#### Task objective:
All lines from the opening of the entries below through the line containing "Click opponent Howell David W L" must be output exactly as they appear, with no other lines.

#### Source records:
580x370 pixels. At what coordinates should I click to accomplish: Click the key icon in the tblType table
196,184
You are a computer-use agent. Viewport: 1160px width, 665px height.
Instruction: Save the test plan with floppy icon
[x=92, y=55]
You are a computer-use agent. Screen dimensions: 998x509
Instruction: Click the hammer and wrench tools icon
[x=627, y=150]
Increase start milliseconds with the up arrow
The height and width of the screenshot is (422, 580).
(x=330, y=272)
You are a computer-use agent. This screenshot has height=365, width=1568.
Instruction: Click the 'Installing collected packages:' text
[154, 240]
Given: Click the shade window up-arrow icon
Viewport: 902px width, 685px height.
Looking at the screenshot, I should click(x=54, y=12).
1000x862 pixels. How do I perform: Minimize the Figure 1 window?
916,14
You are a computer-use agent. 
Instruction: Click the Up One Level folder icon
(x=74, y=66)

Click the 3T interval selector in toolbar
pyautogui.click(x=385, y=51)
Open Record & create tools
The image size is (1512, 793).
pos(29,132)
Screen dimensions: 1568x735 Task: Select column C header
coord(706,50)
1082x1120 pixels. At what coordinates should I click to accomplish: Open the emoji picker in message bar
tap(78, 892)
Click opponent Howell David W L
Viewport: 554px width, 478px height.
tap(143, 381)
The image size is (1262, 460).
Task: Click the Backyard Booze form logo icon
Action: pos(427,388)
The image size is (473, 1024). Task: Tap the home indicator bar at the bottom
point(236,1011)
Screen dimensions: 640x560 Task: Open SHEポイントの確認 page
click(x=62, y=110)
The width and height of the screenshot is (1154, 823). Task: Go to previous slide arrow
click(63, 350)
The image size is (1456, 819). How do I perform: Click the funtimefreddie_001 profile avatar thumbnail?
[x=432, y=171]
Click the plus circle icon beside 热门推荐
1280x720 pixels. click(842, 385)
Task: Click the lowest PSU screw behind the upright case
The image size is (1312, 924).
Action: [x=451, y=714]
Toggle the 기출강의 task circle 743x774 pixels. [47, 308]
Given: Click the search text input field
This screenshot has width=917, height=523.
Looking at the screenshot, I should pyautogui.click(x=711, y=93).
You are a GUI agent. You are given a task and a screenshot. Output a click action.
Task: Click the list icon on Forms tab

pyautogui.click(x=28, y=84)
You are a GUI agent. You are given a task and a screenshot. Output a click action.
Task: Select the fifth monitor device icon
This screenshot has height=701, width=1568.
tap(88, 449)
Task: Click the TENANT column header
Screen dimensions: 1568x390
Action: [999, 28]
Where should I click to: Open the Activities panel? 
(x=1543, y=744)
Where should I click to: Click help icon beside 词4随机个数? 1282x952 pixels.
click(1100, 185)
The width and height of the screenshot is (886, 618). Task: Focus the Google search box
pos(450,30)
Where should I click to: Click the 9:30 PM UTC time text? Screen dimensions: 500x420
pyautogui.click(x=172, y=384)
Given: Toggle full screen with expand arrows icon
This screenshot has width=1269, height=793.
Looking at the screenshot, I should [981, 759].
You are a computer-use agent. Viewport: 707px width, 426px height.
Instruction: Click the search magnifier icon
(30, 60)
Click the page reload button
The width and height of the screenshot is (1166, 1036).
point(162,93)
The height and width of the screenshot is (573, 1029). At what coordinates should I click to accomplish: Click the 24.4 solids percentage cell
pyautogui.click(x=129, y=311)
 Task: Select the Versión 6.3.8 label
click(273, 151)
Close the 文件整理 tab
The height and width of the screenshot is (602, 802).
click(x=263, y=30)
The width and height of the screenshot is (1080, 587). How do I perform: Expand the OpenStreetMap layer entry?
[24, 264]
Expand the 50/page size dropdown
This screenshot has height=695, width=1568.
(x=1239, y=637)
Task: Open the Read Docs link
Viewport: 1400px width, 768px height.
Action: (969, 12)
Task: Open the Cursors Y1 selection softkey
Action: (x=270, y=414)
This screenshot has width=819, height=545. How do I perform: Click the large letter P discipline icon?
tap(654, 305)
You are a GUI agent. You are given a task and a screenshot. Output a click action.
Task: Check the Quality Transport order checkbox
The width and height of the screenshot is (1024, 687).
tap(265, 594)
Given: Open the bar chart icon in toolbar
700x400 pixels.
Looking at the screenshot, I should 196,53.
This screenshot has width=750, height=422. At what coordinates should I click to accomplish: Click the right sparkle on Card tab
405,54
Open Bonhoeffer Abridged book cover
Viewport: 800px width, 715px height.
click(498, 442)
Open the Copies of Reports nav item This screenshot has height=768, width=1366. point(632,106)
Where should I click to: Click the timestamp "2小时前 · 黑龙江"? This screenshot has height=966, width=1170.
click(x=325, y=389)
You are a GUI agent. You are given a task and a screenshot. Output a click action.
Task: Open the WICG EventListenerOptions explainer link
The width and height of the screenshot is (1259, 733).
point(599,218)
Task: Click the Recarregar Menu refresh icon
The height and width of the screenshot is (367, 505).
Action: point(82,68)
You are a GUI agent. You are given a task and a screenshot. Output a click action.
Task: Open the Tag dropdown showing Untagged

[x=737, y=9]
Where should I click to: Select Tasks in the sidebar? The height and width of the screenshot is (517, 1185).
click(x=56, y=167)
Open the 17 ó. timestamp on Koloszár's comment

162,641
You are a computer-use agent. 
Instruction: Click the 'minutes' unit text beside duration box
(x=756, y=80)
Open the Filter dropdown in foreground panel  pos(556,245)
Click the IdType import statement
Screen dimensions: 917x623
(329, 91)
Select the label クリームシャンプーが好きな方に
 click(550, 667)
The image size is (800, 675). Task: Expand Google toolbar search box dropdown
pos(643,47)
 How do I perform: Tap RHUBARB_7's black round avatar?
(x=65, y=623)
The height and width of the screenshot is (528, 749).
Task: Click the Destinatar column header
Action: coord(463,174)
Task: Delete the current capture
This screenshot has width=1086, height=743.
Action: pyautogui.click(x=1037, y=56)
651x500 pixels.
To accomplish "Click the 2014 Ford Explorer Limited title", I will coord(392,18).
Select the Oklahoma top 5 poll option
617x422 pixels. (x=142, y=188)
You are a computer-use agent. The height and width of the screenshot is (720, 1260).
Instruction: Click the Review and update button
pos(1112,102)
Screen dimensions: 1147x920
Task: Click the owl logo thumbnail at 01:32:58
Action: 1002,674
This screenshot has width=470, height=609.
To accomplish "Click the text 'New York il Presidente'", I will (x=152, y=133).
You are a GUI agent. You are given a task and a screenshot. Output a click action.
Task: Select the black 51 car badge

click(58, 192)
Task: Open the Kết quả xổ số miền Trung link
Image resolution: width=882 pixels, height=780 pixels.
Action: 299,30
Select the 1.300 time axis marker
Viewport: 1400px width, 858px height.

#### Reply to the task:
580x370 pixels. At what coordinates should I click to accomplish: Click the key icon in the tblType table
196,184
You are a computer-use agent. Viewport: 1160px width, 665px height.
Instruction: Save the test plan with floppy icon
[x=92, y=55]
You are a computer-use agent. Screen dimensions: 998x509
Instruction: Click the hammer and wrench tools icon
[x=627, y=150]
Increase start milliseconds with the up arrow
The height and width of the screenshot is (422, 580).
(x=330, y=272)
You are a computer-use agent. This screenshot has height=365, width=1568.
Instruction: Click the 'Installing collected packages:' text
[154, 240]
Given: Click the shade window up-arrow icon
Viewport: 902px width, 685px height.
Looking at the screenshot, I should click(x=54, y=12).
1000x862 pixels. How do I perform: Minimize the Figure 1 window?
916,14
You are a computer-use agent. 
Instruction: Click the Up One Level folder icon
(x=74, y=66)

Click the 3T interval selector in toolbar
pyautogui.click(x=385, y=51)
Open Record & create tools
The image size is (1512, 793).
pos(29,132)
Screen dimensions: 1568x735 Task: Select column C header
coord(706,50)
1082x1120 pixels. At what coordinates should I click to accomplish: Open the emoji picker in message bar
tap(78, 892)
Click opponent Howell David W L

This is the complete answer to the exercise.